WORK ITEM ->
Go to the line that contains "The image size is (991, 532).". Restate that line and each one after it exactly, through the end of the records, without pictures.

[Saved entries]

────────────────────────────────────────

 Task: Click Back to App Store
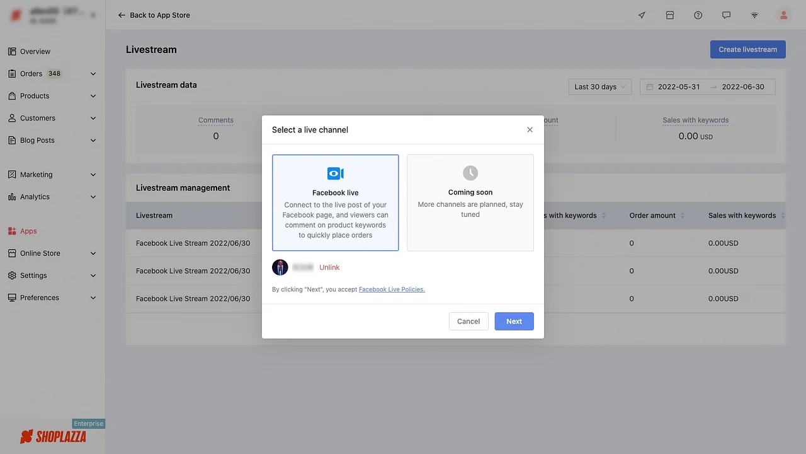click(154, 15)
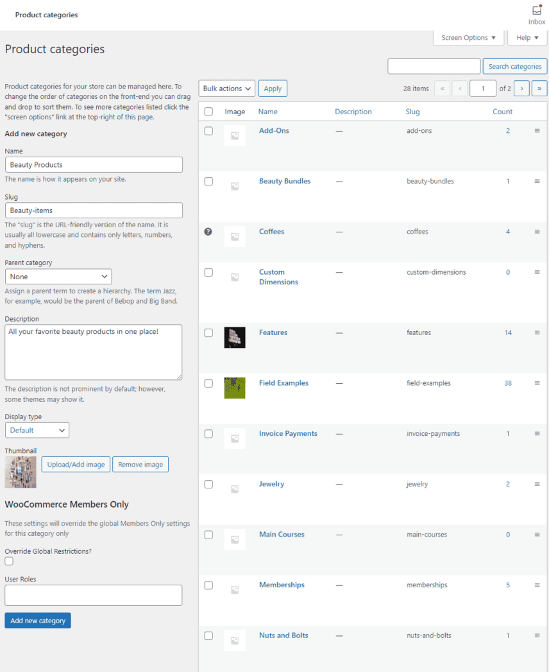Click the next page arrow in pagination
The image size is (549, 672).
(521, 88)
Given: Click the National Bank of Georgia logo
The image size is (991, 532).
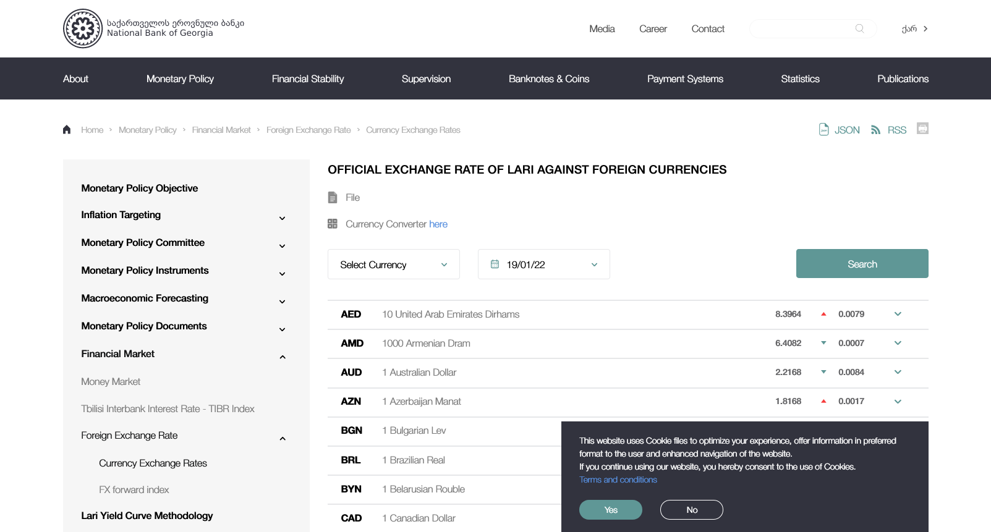Looking at the screenshot, I should click(x=83, y=28).
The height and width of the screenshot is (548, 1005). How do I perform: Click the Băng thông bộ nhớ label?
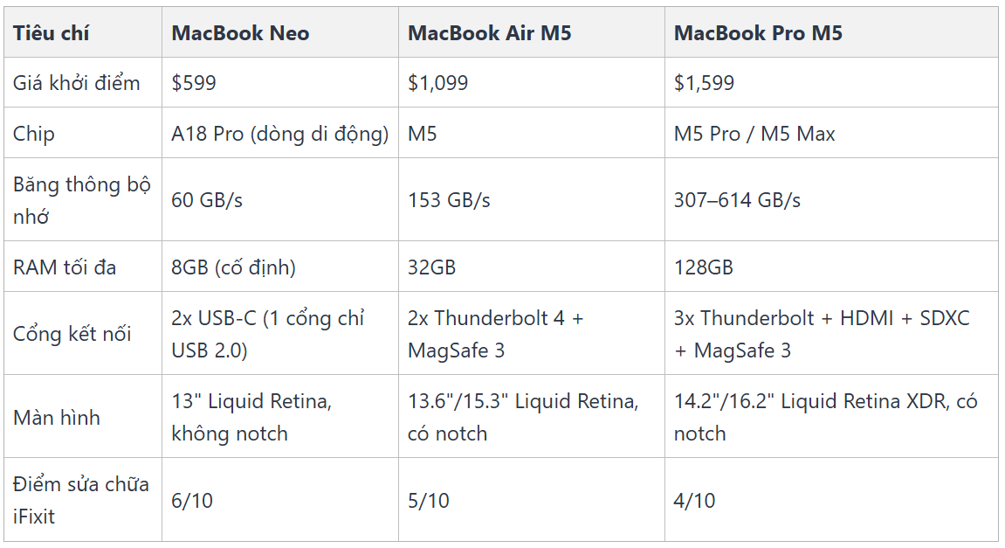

────────────────────────────────────────

ANSWER TO THE EXERCISE ->
The image size is (991, 532).
Looking at the screenshot, I should click(x=83, y=28).
The height and width of the screenshot is (548, 1005). How do I perform: Click the Băng thông bộ nhớ label?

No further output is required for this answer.